Venting was achieved by installing a 4″ removable vent pipe from the pedestal riser, 180VF to the lake surface, terminating on a barge. Since there was only one opportunity to do the job correctly, CJGeo had two fully staffed grout plants onsite, and had all cement and mix water staged in onsite storage prior to the start of grouting to avoid any material logistics disruptions affecting the work.
CJGeo placed the 68lb/cuft grout over a period of a few hours, leaving an intentional air pocket at the high end to capture infiltrating lake water long enough for the grout to set prior to seeing lake head.
DeRuyter Reservoir Outfall Abandonment
The DeRuyter Reservoir, in DeRuyter, New York, is a 557 reservoir originally developed as part of the Erie Canal system.
As part of a dam upgrade project, the three parallel 22″ diameter, 300LF outfall pipes needed to be abandoned, along with a stone box culvert downstream of the valve chamber the pipes terminated into.

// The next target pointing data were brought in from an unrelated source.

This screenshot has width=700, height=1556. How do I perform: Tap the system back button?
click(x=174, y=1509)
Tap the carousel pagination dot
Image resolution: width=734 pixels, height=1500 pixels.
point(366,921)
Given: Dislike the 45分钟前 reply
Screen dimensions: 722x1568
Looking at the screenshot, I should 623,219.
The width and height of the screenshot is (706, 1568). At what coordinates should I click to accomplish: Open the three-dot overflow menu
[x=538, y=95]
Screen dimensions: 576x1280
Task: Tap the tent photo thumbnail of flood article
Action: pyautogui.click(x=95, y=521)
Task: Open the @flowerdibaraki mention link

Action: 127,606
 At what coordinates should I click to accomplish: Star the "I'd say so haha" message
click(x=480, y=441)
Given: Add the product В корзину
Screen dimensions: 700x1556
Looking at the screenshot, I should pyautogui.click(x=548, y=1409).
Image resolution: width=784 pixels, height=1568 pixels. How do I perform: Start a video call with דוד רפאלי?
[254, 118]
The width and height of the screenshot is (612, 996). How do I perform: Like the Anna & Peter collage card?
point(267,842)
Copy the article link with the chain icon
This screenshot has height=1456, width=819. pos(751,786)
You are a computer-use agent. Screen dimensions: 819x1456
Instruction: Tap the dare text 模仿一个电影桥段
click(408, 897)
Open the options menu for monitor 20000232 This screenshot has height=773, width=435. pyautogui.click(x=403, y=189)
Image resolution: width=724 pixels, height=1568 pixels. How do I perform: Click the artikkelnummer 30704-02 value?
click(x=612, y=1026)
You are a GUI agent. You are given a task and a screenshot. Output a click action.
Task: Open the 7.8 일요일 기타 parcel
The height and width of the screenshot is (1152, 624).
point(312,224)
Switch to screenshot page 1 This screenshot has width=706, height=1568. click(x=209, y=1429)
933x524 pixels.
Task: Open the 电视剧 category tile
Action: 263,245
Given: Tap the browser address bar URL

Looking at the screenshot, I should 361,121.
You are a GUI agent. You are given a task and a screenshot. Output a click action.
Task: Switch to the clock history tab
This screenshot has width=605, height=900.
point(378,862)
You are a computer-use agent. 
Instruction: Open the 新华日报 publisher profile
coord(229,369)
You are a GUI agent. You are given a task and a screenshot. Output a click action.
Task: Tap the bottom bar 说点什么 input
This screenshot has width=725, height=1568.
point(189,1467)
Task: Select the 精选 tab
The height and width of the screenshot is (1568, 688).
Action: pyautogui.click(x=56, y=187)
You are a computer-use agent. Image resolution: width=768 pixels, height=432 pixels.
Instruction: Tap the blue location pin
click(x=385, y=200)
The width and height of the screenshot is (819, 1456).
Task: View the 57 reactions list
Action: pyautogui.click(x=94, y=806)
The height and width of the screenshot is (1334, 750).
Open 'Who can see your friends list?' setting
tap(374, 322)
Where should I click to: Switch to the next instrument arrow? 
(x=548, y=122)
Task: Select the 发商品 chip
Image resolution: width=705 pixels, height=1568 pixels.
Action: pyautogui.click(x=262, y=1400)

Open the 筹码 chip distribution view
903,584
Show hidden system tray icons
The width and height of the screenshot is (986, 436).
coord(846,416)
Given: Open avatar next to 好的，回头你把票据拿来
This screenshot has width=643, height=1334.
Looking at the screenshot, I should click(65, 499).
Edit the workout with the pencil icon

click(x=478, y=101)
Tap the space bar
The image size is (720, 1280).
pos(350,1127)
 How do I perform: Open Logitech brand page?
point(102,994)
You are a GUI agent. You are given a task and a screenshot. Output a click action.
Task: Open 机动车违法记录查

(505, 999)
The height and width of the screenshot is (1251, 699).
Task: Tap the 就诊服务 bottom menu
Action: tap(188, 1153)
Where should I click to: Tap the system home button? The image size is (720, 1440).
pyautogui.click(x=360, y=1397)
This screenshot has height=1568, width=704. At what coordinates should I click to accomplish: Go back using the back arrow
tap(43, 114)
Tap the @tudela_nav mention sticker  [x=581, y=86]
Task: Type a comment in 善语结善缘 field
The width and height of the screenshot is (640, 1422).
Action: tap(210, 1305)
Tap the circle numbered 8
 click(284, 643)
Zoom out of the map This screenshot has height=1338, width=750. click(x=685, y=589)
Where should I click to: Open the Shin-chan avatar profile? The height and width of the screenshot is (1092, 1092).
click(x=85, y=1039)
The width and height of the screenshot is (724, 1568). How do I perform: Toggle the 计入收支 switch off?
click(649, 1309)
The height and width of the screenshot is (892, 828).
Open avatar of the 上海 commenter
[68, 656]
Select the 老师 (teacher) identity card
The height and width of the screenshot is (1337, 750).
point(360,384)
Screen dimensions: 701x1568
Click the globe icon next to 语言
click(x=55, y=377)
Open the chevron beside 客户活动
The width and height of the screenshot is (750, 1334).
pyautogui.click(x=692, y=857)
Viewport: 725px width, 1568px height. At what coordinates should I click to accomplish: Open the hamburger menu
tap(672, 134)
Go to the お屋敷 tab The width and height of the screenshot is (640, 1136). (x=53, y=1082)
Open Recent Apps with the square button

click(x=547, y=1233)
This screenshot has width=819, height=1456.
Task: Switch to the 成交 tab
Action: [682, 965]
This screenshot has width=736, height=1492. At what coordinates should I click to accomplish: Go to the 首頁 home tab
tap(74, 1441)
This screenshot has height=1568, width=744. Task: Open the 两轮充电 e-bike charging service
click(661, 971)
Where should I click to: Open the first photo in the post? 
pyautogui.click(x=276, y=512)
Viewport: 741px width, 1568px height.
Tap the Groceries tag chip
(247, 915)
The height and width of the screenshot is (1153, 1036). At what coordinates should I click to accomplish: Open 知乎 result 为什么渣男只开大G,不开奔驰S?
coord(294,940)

Each of the three pipes had been previously blindly flanged by divers. Therefore, the only access was from the downstream end within the valve chamber. In order to vent the air displaced by the abandonment grout, vent or placement points needed to be installed just behind the upstream blind flanges, which were approximately 40′ below the water surface.
CJGeo worked with the general contractor to design an internal venting system utilizing sacrificial placement pipes installed from the valve chamber. After each of the sacrificial grout pipes was installed, the downstream terminations were bulkheaded, with vent stubs.
CJGeo mobilized a cellular grouting crew, who placed 30lb/cuft cellular concrete through each of the sacrificial grout pipes, until grout returned to the bulkhead vents, confirming fill. The work was completed over two days an onsite-the first day for the abandonment pipes and first lift in the box culvert, and the second day for a top-off pour on the box culvert.
8″ Toe Drain Abandonment
Lake Whetstone is an approximately 30-acre manmade impoundment located in Montgomery Village, Maryland. It is utilized for stormwater runoff control, and also recreation, with an approximately 1000LF earthen dam.
As part of a retrofit program of the embankment, two 8″, perforated CMP toe drain pipes need to be grouted for a minimum of 100LF, underactive flow.
Each of the two, 100′ long pipes needed to be grouted full, but could only be accessed from the downstream end of the pipes. One pipe had nominal flow, and the second pipe had approximately 10GPM and discharged through an end wall structure at the stilling basin.
The project designer, Gannett Fleming, specified NSF Section 61 certified grout (potable water contact) for the abandonment grout. Due to the “one-shot” nature of the project, above-ground mockups, including sacrificial pipe installation, chemical grout cup testing, yield analysis, and visual inspection, were all required prior to the start of grouting.
CJGeo performed the onsite mockup testing and analysis, and then grouted the two pipes in place successfully over a period of two days onsite.